-- TASK REQUIREMENTS --
Switch every "Viewport" to "Display" in the lines from the one containing "Given: Toggle Authpwd visibility eye icon" through the last line, and give back only those lines with nothing else changed.

--------

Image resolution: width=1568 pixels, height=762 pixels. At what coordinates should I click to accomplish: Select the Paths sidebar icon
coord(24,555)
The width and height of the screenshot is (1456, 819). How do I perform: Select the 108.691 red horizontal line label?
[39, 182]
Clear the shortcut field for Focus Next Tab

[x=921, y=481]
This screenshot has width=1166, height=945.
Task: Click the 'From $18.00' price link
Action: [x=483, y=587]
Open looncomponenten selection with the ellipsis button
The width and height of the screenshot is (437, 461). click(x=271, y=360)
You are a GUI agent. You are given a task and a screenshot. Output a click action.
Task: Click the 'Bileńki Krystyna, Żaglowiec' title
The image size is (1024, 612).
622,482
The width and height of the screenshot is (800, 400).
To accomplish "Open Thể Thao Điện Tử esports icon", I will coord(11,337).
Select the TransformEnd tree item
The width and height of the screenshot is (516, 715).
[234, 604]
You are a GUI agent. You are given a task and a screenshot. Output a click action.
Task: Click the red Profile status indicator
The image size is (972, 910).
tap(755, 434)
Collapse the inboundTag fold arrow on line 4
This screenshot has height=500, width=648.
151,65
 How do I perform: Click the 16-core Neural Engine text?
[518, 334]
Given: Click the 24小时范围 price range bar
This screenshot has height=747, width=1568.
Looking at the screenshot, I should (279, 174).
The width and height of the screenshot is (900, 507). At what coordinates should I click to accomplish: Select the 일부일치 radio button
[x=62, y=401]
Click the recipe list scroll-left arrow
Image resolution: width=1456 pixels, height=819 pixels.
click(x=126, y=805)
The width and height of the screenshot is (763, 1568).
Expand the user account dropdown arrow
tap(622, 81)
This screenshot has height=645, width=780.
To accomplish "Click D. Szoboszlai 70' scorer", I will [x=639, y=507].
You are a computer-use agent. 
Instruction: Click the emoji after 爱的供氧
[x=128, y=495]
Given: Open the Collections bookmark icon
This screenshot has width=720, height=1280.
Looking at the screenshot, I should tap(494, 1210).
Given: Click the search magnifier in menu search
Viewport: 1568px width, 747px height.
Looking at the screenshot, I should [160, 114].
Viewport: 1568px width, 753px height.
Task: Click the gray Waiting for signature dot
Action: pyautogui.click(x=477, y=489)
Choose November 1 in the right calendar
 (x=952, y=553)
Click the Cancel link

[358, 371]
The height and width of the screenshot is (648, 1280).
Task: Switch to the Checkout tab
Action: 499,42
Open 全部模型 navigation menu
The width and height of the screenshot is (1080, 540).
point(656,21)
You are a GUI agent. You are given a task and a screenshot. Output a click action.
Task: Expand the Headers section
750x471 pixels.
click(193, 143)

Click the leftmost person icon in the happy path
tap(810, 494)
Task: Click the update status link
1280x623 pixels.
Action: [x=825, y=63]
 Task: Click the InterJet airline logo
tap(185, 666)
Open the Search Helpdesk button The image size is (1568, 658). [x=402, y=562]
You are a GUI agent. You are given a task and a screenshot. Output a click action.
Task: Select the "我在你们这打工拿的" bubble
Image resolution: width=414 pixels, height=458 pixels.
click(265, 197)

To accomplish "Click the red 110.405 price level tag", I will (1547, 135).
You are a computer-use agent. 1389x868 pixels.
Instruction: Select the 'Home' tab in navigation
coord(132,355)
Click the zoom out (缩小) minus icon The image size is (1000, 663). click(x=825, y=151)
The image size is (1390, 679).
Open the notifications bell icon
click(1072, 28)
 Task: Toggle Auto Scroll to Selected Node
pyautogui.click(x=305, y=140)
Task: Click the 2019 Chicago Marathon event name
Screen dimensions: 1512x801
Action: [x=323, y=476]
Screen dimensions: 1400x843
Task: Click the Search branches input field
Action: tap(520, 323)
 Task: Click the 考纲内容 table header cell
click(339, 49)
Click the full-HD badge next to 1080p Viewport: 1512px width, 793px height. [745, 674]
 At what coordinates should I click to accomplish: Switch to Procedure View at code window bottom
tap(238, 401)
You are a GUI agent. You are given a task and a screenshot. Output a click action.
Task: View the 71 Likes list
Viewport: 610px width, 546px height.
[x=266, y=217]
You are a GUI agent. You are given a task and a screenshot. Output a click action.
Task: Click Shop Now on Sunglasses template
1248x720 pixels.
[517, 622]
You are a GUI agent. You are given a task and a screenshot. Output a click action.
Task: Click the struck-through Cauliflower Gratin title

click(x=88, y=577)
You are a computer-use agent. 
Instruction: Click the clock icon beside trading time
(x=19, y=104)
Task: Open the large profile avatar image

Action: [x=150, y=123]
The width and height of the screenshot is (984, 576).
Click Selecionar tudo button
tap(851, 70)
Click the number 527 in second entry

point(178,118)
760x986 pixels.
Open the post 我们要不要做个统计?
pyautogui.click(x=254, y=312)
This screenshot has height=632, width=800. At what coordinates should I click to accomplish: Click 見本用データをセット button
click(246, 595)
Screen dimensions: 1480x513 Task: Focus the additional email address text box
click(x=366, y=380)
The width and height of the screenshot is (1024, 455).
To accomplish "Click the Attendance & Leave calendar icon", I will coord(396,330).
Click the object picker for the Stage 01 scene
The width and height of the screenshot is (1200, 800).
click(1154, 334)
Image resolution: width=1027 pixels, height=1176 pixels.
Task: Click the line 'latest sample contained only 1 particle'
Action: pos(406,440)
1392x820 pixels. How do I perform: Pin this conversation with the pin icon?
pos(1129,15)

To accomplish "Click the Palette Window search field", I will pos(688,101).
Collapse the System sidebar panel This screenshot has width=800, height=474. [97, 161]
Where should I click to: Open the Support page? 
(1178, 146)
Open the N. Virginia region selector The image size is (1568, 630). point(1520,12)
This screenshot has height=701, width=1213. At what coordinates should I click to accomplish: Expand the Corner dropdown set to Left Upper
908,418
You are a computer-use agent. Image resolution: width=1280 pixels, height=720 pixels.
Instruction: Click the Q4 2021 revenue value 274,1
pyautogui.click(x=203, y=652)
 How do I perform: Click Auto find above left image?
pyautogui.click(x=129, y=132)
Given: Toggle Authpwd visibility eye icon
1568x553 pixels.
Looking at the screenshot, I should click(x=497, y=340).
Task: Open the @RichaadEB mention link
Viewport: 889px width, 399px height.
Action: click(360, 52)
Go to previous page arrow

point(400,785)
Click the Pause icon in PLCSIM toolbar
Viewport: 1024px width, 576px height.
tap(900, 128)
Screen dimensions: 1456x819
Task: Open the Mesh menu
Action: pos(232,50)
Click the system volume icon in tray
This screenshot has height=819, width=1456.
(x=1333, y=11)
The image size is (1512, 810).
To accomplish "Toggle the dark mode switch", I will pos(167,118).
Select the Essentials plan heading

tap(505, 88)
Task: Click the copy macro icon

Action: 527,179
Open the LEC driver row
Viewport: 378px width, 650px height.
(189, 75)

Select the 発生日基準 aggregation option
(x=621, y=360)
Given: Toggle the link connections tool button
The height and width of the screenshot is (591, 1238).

--------

-- EXERCISE ANSWER --
Given: Toggle Authpwd visibility eye icon
1568x553 pixels.
Looking at the screenshot, I should click(x=497, y=340).
Task: Open the @RichaadEB mention link
Display: 889px width, 399px height.
Action: click(360, 52)
Go to previous page arrow

point(400,785)
Click the Pause icon in PLCSIM toolbar
Display: 1024px width, 576px height.
tap(900, 128)
Screen dimensions: 1456x819
Task: Open the Mesh menu
Action: pos(232,50)
Click the system volume icon in tray
This screenshot has height=819, width=1456.
(x=1333, y=11)
The image size is (1512, 810).
To accomplish "Toggle the dark mode switch", I will pos(167,118).
Select the Essentials plan heading

tap(505, 88)
Task: Click the copy macro icon

Action: 527,179
Open the LEC driver row
Display: 378px width, 650px height.
(189, 75)

Select the 発生日基準 aggregation option
(x=621, y=360)
Given: Toggle the link connections tool button
The height and width of the screenshot is (591, 1238).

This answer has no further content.